İsrail Ortadoğu’da bir "canavar" gibi büyüyor. Bu canavar gözünü, çoktan Şam’a, Kahire’ye, Tahran’a, Ankara’ya, dikmiş durumda. Bu, öyle bir canavar ki; sonunda gözünü Londra’ya, Paris’e, Berlin’e, Moskova’ya hatta Washington’a dikecek. Kendinden olmayan herkesi ve her şeyi yok etmeden durmayacak. O yüzden bugün İsrail, sadece Filistin topraklarını işgal etmekle kalmıyor, işgale karşı direnişi kriminalize eden bir propagandayı da büyütüyor. İsrail’in asla ‘sınırları’ yoktur. Sadece işgal ettiği ve etmeyi arzuladığı topraklar vardır. Bu yüzden İsrail’i cesaretlendiren hiçbir ilişki meşru değildir.
"İsrail ile ticaret yapmaya, küresel sermayeye ve neoliberal politikalara boyun eğmeye mecbur değilsiniz.
Bugün biliyoruz ki; Saadet Partilisi, Cumhuriyet Halk Partilisi, AK Partilisi, Demokrat Partilisi, Milliyetçi Hareket Partilisi, HÜDA-PAR'lısı, İYİ Partilisi ve Yeşil Sol Partilisi ile birlikte halk, emperyalist işgal ve soykırım karşısında Filistin ve Gazze'nin yanındadır.
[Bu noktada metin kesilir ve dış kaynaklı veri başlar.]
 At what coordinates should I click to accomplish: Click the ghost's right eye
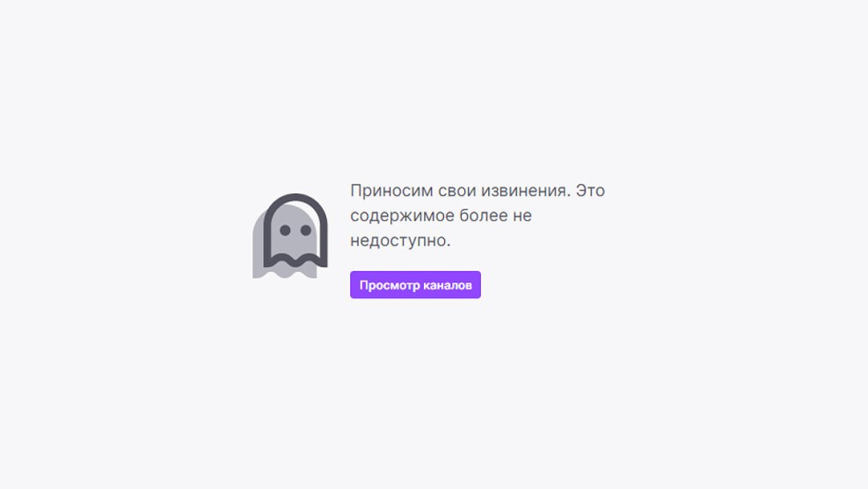(x=305, y=230)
Ayrıca, İsrail ne Gazze'ye ne de Filistin'e yönelik dualarımızdan veya kınamalarımızdan etkileniyor. Ne basın açıklamalarımız, ne beyanlarımız, ne de sloganlarımız onları rahatsız etmiyor.
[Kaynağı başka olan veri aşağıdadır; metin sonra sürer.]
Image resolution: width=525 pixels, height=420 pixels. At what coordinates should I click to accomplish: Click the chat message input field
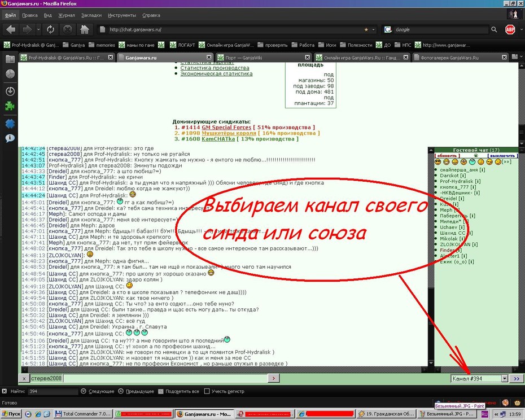pos(165,378)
Türkiye'deki iktidardan, iki yıldır sivil toplum kuruluşlarıyla, bizlerle ve dünyada vicdan sahibi insanlar ile birlikte dua etmelerini, Hamas'a destek vermelerini ve İsrail'i kınamalarını bekliyoruz. Ancak buna rağmen, İsrail sadece Gazze'de değil, Beyrut ve Şam gibi kentlerde de katliam yapmaktan geri durmuyor. Hiç kimseye unutmamalıdır ki, bu şekilde İsrail'i kınamak ya da lanetlemek onlara geri adım attırmayacaktır. Buradan bir dostane uyarıda bulunuyorum.
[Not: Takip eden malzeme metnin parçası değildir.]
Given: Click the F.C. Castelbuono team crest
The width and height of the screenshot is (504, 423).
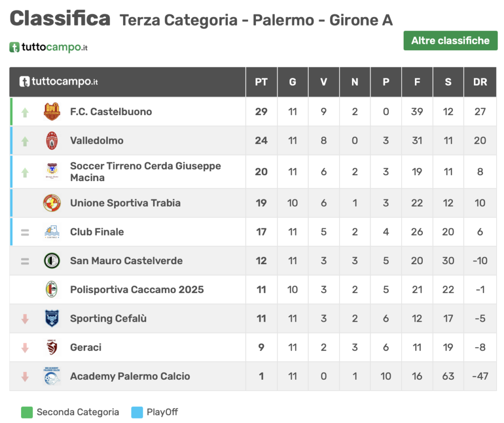Looking at the screenshot, I should click(52, 112).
AK Parti, bir sivil toplum kuruluşu değil. Siz iktidardasınız. Sokaklarda eylem yapacak, televizyonlarda gözyaşı dökecek, dizilerde ajitasyon yapacak konumda değilsiniz; somut adımlar atmanız gereken bir makamdansınız. Soykırıma ortak olmayın. Anlaşmaları iptal edin. Vanaları kapatın, petrolü kesin, ticareti durdurun. Limanları kullanmalarına izin vermeyin. Bu adımları attığınızda halk, yediden yetmişe sizin yanınızda olacaktır. Buradan "Filistin, Gazze, Kudüs, Mescid-i Aksa" diyen herkese sesleniyorum: Samimi olun. İsrail ile iş tutmaya, küresel sermayeye ve neoliberal politikalara boyun eğmek zorunda değilsiniz. Dünya, sadece İsrail ve müttefiklerinden ibaret değil. Hatta İsrail'e kayıtsız destek veren ülkelerde de Filistin yanlısı gösteriler düzenleniyor. Çünkü Gazze'ye destek olmak, insan olmanın, vicdan sahibi olmanın ve onurlu duruş sergilemenin bir gereğidir. Biz, İsrail'e tam ambargo, tam tecrit ve tam boykot istiyoruz. Gazze'ye uluslararası bir barış gücü göndermek için Türkiye'nin acil ve kararlı girişimlerde bulunması gerekiyor. Ancak bu barış gücünün, direnişi kırmaya ya da işgali pekiştirmeye yönelik bir planın parçası olmaması şart."
Arıkan, konuşmasının ardından alıkonulan milletvekilleri ile Türkiye Cumhuriyeti vatandaşlarının isimlerini anarak selam yolladı.